The 1984 Brisbane Rugby League premiership was the 76th season of Brisbane's semi-professional rugby league football competition. Eight teams from across Brisbane competed for the premiership, which culminated in a grand final match between the Wynnum-Manly and Southern Suburbs clubs.

Season summary 
Teams played each other three times, with 21 rounds of competition played. It resulted in a top four of Wynnum-Manly, Southern Suburbs, Fortitude Valley and Redcliffe.

Teams

Finals

Grand Final 

Wynnum-Manly 42 (Tries: D. Green 2, W. Green, B. French, B. Walsh, W. Lewis, G. Miles, G. Dowling. Goals: W. Green 5.)
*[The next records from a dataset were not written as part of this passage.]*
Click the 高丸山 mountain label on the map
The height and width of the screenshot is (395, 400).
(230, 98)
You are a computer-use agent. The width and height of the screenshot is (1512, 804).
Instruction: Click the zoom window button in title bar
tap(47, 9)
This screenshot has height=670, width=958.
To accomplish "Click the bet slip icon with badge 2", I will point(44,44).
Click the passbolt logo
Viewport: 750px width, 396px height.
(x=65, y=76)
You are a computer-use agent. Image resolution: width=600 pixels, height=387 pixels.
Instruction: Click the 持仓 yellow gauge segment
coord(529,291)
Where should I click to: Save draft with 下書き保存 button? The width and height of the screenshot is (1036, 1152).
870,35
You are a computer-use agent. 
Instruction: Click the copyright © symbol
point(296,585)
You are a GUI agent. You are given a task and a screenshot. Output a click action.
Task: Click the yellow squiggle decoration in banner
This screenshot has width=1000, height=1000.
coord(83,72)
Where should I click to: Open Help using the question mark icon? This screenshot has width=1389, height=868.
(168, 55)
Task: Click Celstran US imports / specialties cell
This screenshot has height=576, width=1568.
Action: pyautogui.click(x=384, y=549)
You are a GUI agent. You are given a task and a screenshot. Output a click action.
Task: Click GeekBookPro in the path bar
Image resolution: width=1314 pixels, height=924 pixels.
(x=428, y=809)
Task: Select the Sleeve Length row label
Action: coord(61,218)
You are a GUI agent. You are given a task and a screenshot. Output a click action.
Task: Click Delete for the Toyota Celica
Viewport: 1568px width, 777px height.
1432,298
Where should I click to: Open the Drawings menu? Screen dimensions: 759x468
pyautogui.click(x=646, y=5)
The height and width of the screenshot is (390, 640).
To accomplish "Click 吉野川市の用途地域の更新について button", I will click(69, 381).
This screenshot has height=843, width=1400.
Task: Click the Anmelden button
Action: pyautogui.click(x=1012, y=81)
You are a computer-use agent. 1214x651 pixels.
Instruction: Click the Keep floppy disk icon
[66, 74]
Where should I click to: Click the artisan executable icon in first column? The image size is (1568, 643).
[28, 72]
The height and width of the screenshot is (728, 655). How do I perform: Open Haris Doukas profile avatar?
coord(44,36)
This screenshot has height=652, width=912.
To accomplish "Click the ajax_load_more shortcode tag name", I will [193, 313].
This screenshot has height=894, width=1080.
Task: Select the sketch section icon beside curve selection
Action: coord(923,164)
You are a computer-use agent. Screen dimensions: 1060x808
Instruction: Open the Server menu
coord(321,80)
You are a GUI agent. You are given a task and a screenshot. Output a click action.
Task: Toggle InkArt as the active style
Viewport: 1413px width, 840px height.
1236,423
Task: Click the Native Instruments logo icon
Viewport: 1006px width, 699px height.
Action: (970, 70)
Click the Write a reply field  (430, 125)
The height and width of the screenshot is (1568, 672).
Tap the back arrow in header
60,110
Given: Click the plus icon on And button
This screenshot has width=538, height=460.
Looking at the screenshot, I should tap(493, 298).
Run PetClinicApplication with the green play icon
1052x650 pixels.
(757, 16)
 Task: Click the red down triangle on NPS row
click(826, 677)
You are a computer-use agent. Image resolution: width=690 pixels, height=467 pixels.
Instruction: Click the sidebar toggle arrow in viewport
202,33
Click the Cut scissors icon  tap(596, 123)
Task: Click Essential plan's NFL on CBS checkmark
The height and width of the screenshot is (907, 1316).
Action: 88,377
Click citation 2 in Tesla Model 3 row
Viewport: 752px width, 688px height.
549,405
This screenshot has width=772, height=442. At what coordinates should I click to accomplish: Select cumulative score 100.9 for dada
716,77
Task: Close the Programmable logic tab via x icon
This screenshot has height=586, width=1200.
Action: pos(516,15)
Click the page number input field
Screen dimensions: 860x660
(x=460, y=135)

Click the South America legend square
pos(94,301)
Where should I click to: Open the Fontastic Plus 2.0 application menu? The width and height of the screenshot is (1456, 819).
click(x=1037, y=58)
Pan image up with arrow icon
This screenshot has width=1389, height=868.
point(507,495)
Southern Suburbs 8 (Tries: H. Abbott. Goals: M. Meninga 2.)

Winfield State League 

The 1984 Winfield State League was the third season of the Queensland Rugby League's statewide competition. A total of 14 teams competed in the season, 8 of which were BRL Premiership clubs. The remaining six were regional teams from across the state, hence the State League name. The finals were straight final four series held at QRL headquarters at Lang Park, with Wynnum-Manly and Souths winning their respective semi finals. In the final, the Seagulls defeated Magpies 21-10 to win the first of four straight Winfield State League titles.